• **EXERCISE OBJECTIVE**
Look through the records below for the line with "Toggle the green" and the line with "Image resolution: width=1072", then return those lines and all lines between, exactly.

• **INPUT RECORDS**

☆ ☆ ☆ ☆ ☆ ☆ ☆

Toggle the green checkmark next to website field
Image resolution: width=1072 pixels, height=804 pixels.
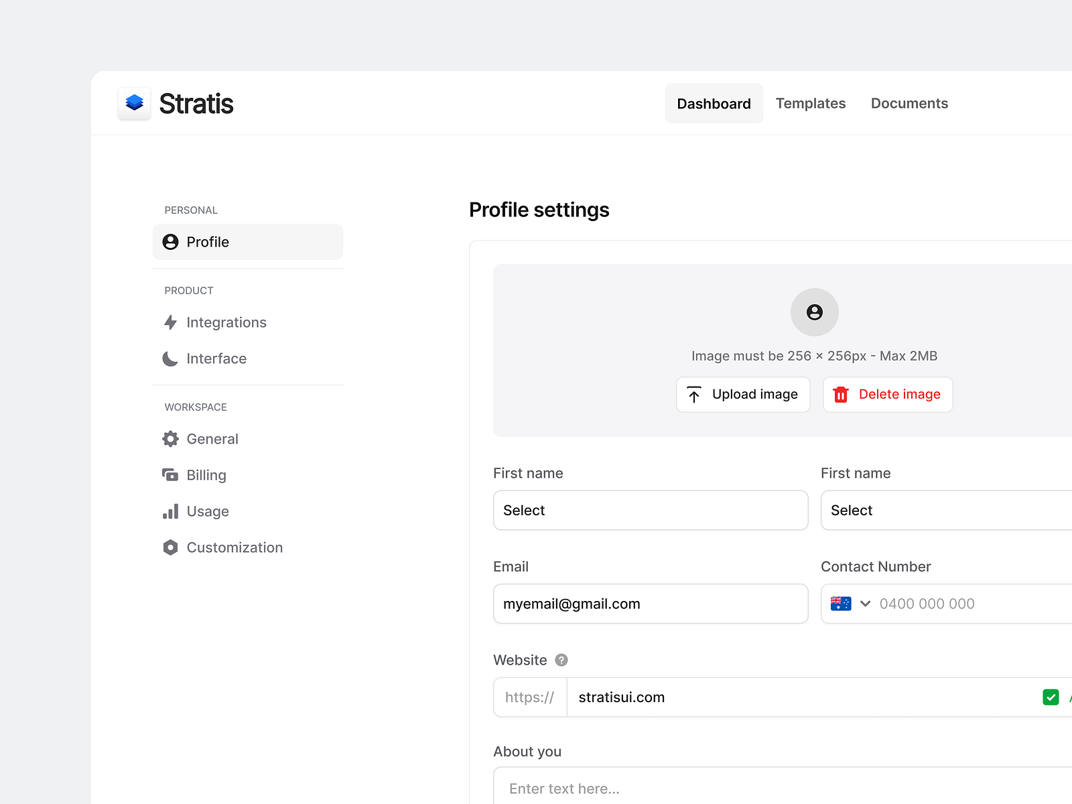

☆ ☆ ☆ ☆ ☆ ☆ ☆

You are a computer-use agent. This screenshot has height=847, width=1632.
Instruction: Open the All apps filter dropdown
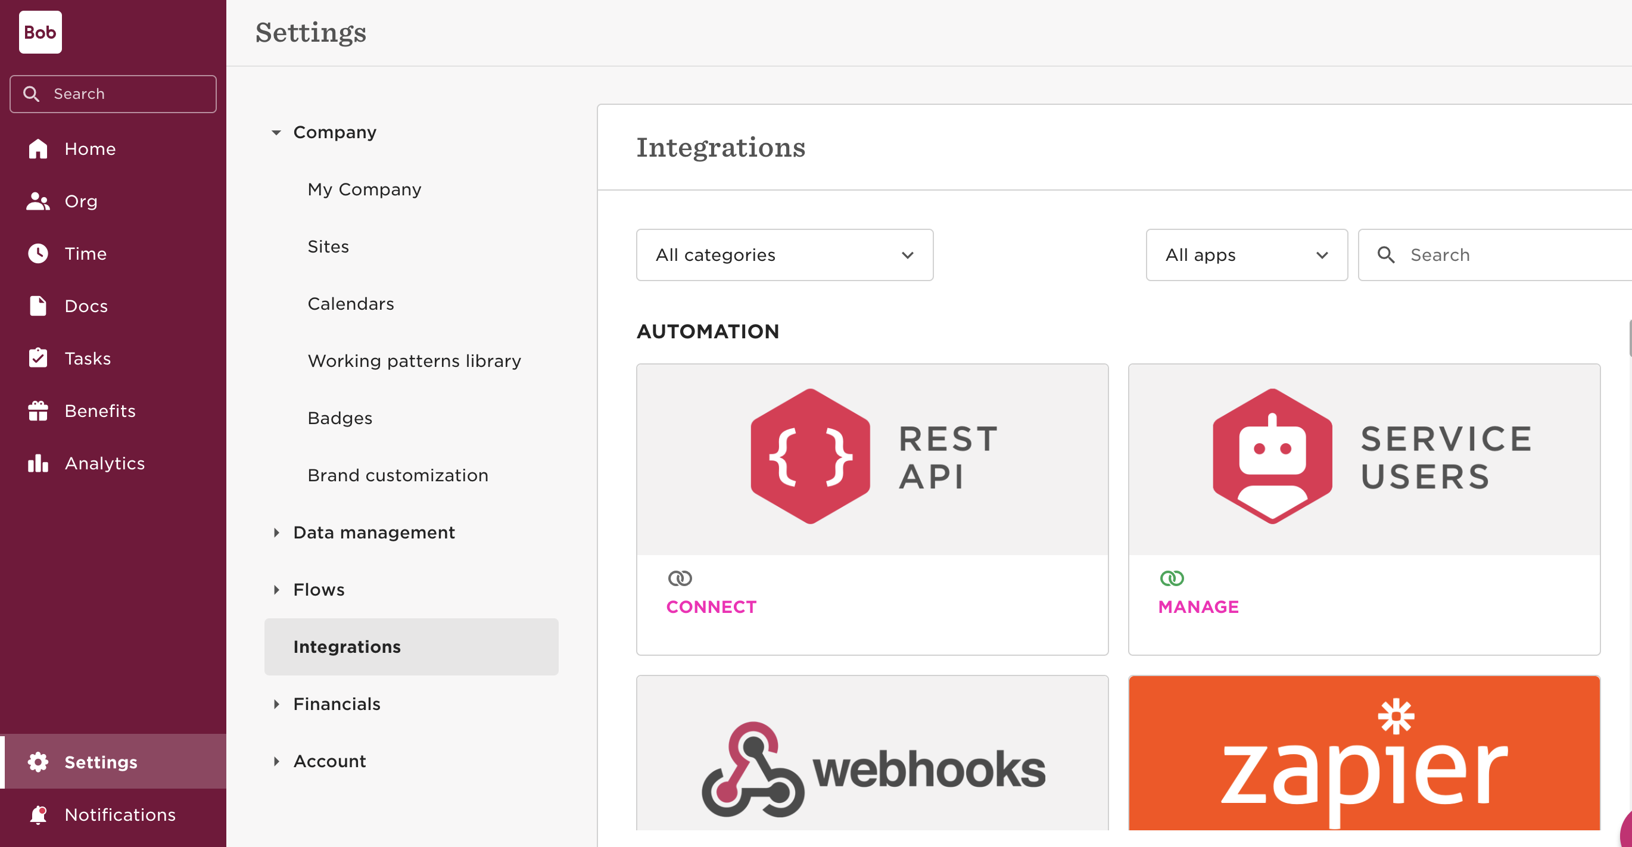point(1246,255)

☆ ☆ ☆ ☆ ☆ ☆ ☆

• **TASK SOLUTION**
Toggle the green checkmark next to website field
Image resolution: width=1072 pixels, height=804 pixels.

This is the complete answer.